I walk every first-time buyer through exactly when their earnest money is protected and when it is not before we submit an offer. You should never feel uncertain about this.
Q20: What contingencies should I include in my offer?
Contingencies are contractual rights to cancel the deal if specific conditions are not met. In Arizona, the standard BINSR contract covers three primary contingencies.
Inspection contingency: Gives you the right to conduct inspections and cancel or negotiate based on findings. The inspection period in Arizona is typically 10 days but is negotiable. Do not waive this.
Financing contingency (loan contingency): Protects your earnest money if your financing falls through for a documented reason. This is especially important for buyers who are not all-cash.
Appraisal contingency: Protects you if the home appraises below the purchase price. If you remove the appraisal contingency and the home appraises low, you either pay the difference out of pocket or lose your earnest money if you walk. In competitive situations, some buyers offer to cover an appraisal gap up to a certain amount. I help you think through this before you commit.
Other contingencies: HOA review period (Arizona law provides a right to review HOA documents and cancel if you find something unacceptable), sale of a prior home (if you need to sell your current home first -- this weakens your offer significantly in a competitive market), and CLUE report review.

### [Instruction 1]
According to the contingencies text, how long is the inspection period in Arizona typically?
### [Instruction 2]
Continue the text on Arizona offer contingencies from the point where it stops.
The lines that follow are separate material and have no connection to the contingencies text.

### [Source excerpt]
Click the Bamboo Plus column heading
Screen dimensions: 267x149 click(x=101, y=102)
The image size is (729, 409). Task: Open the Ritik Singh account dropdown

### [Exercise output 1]
It is typically 10 days, though it is negotiable.

### [Exercise output 2]
Q21: What happens if there are multiple offers on the home I want?
Multiple offer situations are common in the Phoenix Valley, particularly in the entry-level and move-up price ranges. The seller's agent will typically ask all buyers to submit their best and final offer by a deadline, or they may work sequentially with the strongest offer first.
My job in a multiple offer situation: know what the home is worth and what the market will bear, advise you on how far you need to stretch versus how much you are competing against yourself, structure your terms to be as clean and seller-friendly as possible while protecting your interests, and help you decide whether this specific home is worth winning at any price or whether you should let it go and find the next one.
Not every multiple offer situation is worth winning. The worst outcome is winning an offer at a price that does not appraise, on a home with significant undisclosed issues, because you felt pressure to compete. I keep that perspective in the room.
Q22: What if my offer gets countered or rejected?
Rejection is part of the process, especially in a market with limited inventory. Most first-time buyers get at least one rejection before they close on a home. This is normal and it is not personal.
A counter-offer is an invitation to negotiate. I will analyze every counter and help you decide how to respond -- whether to accept, counter back, or walk away. The seller's counter tells you a lot about their flexibility and their motivations.
One thing I tell every first-time buyer: the first home you fall in love with is rarely the last one that will work for you. The Valley produces new listings every day. Stay disciplined on price and terms and you will find the right home.
Stage 5: Under Contract -- What Happens Next
Your offer was accepted. You are now under contract. This is the most complex phase and where having an experienced agent makes the biggest difference.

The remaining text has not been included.